John Kern’s Wahl Avenue mansion, now for sale
Although Wahl Avenue, which faces Lake Park on Milwaukee’s East Side, is a mere three blocks long, it’s rich in beautiful architecture.
One of the most majestic homes on the block – the Kern mansion at 2569 N. Wahl Ave. – is currently for sale.
Built in 1899, the home – designed by Crane & Barkhausen (who also drew the German-English Academy and the Button Block, among many other Milwaukee structures) – is listed at $1.625 million.
Behind that orange sandstone exterior are five bedrooms, four full baths, one half bath and a total of 16 rooms spread across 5,686 square feet.
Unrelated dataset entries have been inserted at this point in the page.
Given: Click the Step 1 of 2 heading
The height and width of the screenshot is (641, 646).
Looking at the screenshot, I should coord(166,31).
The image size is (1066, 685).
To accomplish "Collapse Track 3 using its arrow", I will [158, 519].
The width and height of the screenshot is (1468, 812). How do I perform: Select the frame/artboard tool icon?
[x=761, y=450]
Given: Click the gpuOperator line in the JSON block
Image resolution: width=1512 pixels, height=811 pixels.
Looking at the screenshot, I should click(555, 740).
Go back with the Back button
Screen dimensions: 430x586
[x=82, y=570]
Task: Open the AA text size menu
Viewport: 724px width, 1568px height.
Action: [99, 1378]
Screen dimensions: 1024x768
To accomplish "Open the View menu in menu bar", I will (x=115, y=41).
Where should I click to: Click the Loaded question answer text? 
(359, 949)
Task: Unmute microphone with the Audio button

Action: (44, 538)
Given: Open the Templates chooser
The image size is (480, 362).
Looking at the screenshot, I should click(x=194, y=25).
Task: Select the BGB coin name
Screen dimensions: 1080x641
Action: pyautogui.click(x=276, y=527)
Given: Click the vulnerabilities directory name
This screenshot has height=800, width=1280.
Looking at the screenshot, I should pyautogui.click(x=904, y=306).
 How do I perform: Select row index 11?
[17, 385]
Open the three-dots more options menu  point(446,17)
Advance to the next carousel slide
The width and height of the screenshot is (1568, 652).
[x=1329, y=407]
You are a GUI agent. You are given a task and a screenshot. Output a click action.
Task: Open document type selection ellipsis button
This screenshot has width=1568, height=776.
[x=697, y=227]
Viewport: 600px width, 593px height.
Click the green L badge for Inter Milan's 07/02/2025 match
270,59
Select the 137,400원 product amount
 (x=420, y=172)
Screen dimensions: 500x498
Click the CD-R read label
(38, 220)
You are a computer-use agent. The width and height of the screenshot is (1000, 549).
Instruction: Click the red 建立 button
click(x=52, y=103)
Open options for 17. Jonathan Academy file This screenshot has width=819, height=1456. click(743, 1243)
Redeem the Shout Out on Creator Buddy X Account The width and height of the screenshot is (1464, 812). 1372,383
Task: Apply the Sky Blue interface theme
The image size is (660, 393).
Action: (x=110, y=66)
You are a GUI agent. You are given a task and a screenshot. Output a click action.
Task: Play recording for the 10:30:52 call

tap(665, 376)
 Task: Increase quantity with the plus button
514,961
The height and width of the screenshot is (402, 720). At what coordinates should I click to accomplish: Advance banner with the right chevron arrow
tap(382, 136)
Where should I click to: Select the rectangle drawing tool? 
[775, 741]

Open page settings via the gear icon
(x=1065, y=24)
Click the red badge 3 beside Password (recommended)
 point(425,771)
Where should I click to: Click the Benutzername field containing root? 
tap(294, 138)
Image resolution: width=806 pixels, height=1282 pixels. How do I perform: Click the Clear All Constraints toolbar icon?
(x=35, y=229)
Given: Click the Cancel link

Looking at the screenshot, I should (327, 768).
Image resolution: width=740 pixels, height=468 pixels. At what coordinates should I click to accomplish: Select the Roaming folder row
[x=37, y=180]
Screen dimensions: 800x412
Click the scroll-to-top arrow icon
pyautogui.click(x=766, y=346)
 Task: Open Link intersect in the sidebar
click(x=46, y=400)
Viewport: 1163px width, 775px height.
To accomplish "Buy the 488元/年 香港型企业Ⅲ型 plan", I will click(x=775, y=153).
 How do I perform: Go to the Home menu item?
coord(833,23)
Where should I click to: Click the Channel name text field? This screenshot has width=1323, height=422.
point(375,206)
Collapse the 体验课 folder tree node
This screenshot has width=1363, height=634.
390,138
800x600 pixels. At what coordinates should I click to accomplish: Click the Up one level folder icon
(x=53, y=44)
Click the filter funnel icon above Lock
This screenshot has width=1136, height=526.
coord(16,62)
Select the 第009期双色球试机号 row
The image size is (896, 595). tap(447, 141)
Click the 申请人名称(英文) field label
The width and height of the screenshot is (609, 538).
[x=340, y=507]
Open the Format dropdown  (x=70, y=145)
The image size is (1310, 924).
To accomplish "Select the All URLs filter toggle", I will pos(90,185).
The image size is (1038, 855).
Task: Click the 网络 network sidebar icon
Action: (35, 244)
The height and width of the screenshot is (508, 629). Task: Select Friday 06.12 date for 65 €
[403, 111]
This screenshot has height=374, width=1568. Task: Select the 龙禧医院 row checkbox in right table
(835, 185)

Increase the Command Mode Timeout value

The home was the first to be completed on Wahl – though architect Charles Crane was building his own house just down the block (at 2519) at the same time – and it’s a fine example of German Renaissance architecture, a style then popular in Milwaukee.
“(It) looks like many other mansions at first glance, but it is in fact an unusual style which was more common in Milwaukee than most American cities,” wrote architect and historian H. Russell Zimmermann of the house in 1974.
“It was heavily influenced by the German New Renaissance, a style which was popular in Germany in the 1880s and ‘90s. Many Milwaukee architects had subscriptions to German periodicals and had been requested to execute works in this style. One architect, Eugene Liebert, made it his specialty.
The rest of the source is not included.